** Opening Extract block **

[Serusers] Via: branch tags from SER for CANCELs/BYEs frequently don't match value in the INVITE

Jiri Kuthan jiri at iptel.org
Fri Dec 4 23:48:09 CET 2009


While I have a lot of sympathies for your disappointment, I'm not really
sure you are tying it with the proper causes.  Let me explain my  viewpoint:

- I think the Email you have received from Andrei explains even using
   references why Via(INVITE)==Via(BYE) requirement violates standards
   and actual functionality as well. Why do you think you have not been
   getting a good advice? What's wrong with the CANCEL suggestion?

- the MD5 performance problem you are worried about has been addressed.
   I admit we have answered by classifying this as a non-problem, still this
   is our best-knowledge of the matter based on quite details profiling.
   Do you have any numbers supporting this is a real problem?

   Generally we don't think that for any given hardware performance is
   a problem with SER. Of course it can degrade for example by use of
   database, or any other expensive operations, but I'm quite confident
   that SER's thoughput is excellent and if service logic consumes more
   resources hardly anything can be done. At a point of time, more throughput
   takes more boxes but I think that this threshold is actually very high
   with SER.

   With certainty I know that SER has been used in the big and in the *biggest*
   deployments. I'm worried that this may sound a bit unfriendly towards the
   effort you guys developed or purchased as professional service, but I think
   that the presence of such deployments demonstrates scale is a non-issue
   in reasonably dimensioned environment. SER doesn't come up with dimensioning
   plans, one of the reasons being that it is non-trivial to provide generally
   valid assertions (traffic, hardware, confgiruation, dependencies on database,
   network architecture, all of these differences in actual deployments make it
   hard to provide general rules of thumb.)


- I cannot possibly comment on interoperability of "high-dollar SBCs and
   switches" to the general extent you are implying. I'm worried you can
   be dramattically disappointed if you tie all your expectations to dollars.
   I only know with certainty that in the specific cases we have encountered
   I can impossibly  assert that "high-dollar" and " brands" means knowing
   how INVITE  shall look like. In fact, we have been using SER to fix INVITEs from
   high-dollar brands to look like they are supposed to look like. Which
   is a double-edged sword, as frequently turning a message into something
   that A likes makes it hard-to-swallow for B. Unless you are in a single-vendor
   environment, the likelihood of necessity to address interop issues is,
   say, higher than noticeable.

- I agree that lack of parameter passing is a shortcoming. I agree the
   documentation is suboptimal. I'm very thankful to all participants who
   spend their valuable time and return SER's value by their contributions,
   but there is no "central contribution control" that would allow someone
   to cause the participants to address your particular wishes.

-jiri


Frank Durda IV wrote:
> Hello,
> 
> You are a bit out of date on this.  The problem was specific
> to CANCELs being ignored because the tag SER added to the
> CANCEL did not match the tag that SER added to the INVITE
> for the same call.

** Closing Extract block **
** Opening Exercise data block **

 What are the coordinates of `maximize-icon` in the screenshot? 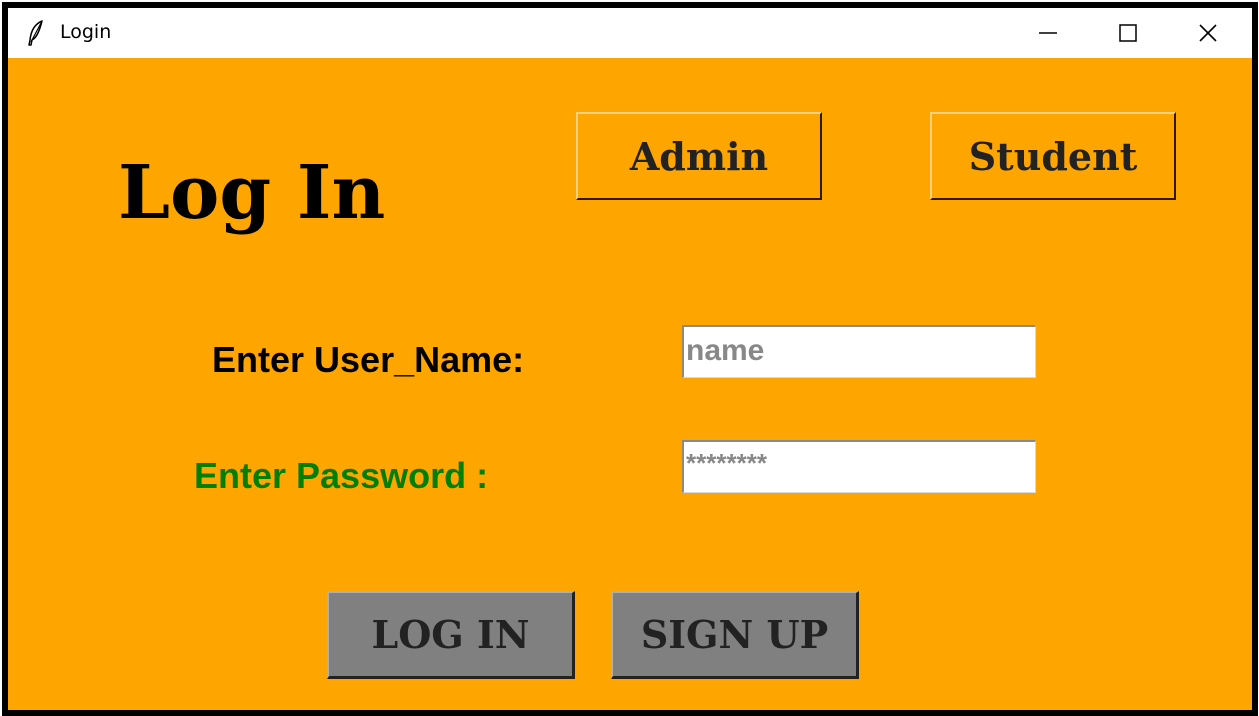 It's located at (1128, 33).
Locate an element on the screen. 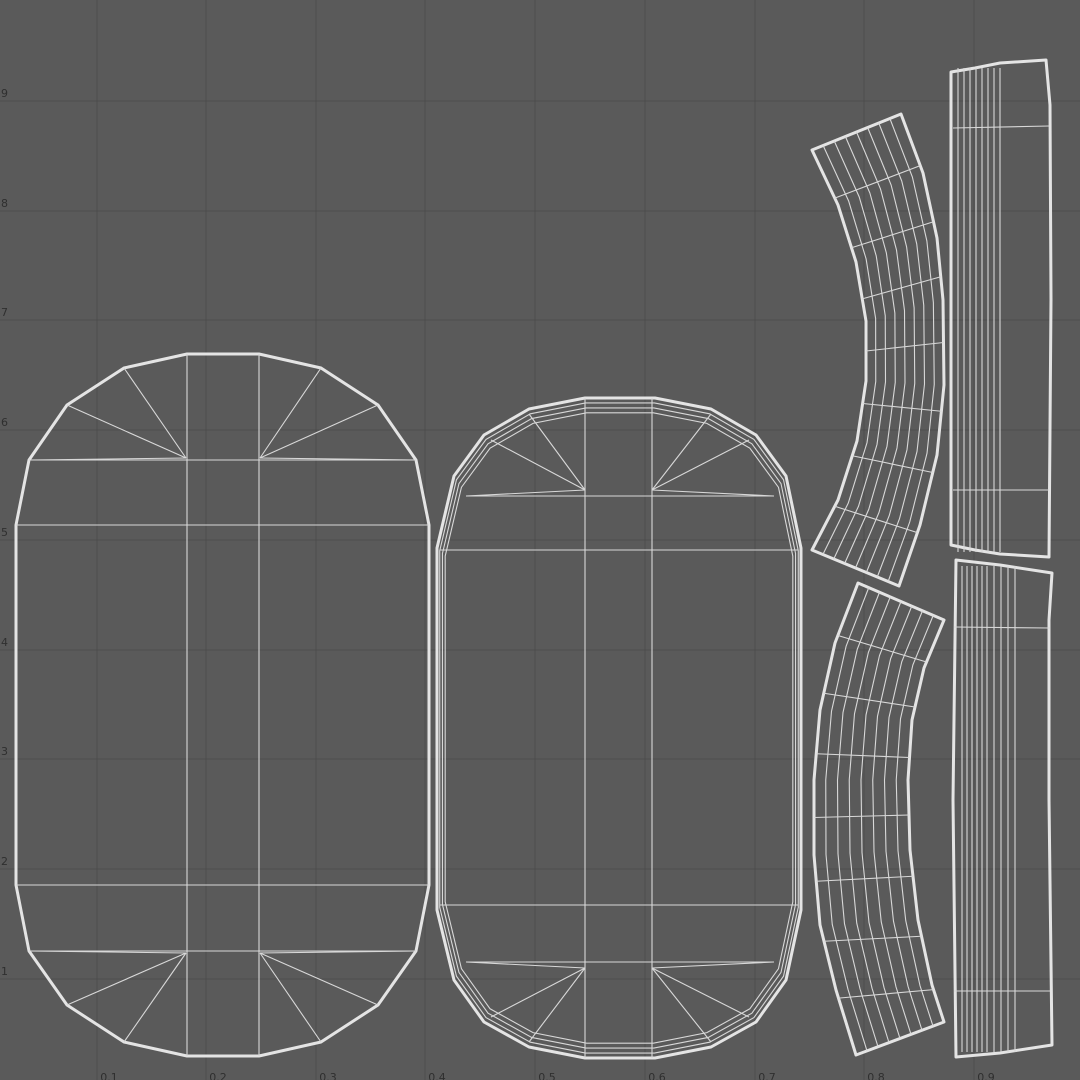  uv-shell-curved-strip-upper is located at coordinates (878, 350).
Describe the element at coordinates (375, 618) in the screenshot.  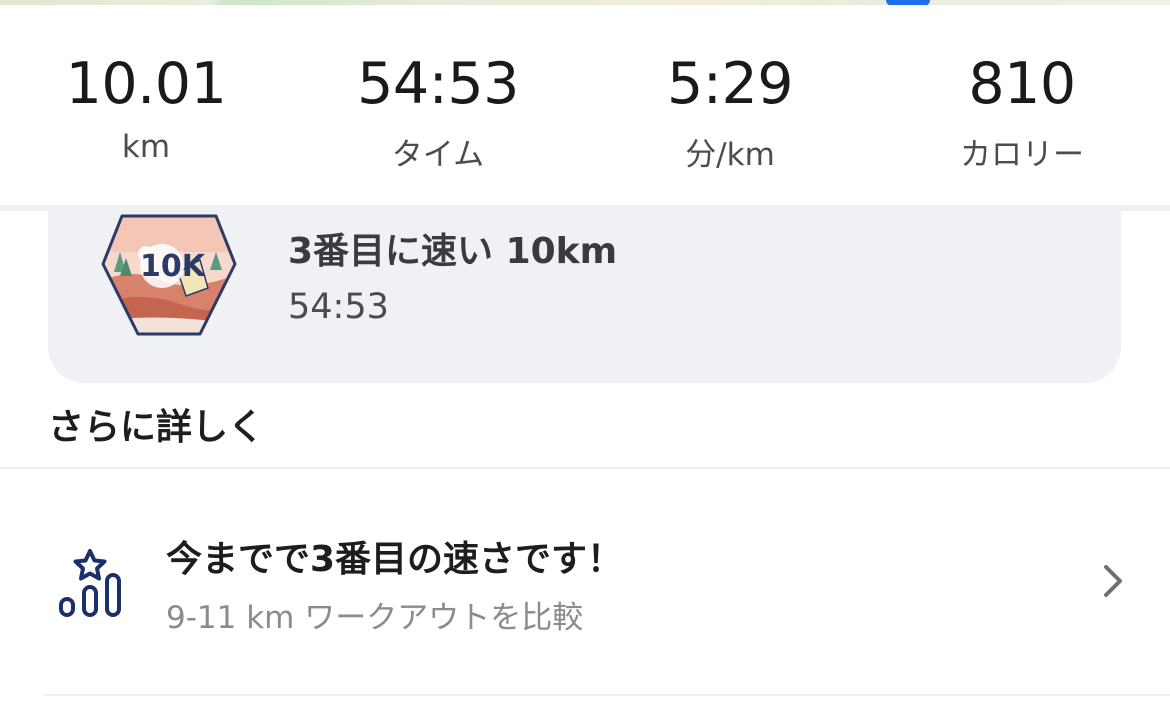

** Closing Exercise data block **

What you will do> Copy the mailing list reply from "[Serusers] Via: branch" to "the CANCEL suggestion?", replacing "Andrei" with "Andrej".

Result of the exercise>
[Serusers] Via: branch tags from SER for CANCELs/BYEs frequently don't match value in the INVITE

Jiri Kuthan jiri at iptel.org
Fri Dec 4 23:48:09 CET 2009


While I have a lot of sympathies for your disappointment, I'm not really
sure you are tying it with the proper causes.  Let me explain my  viewpoint:

- I think the Email you have received from Andrej explains even using
   references why Via(INVITE)==Via(BYE) requirement violates standards
   and actual functionality as well. Why do you think you have not been
   getting a good advice? What's wrong with the CANCEL suggestion?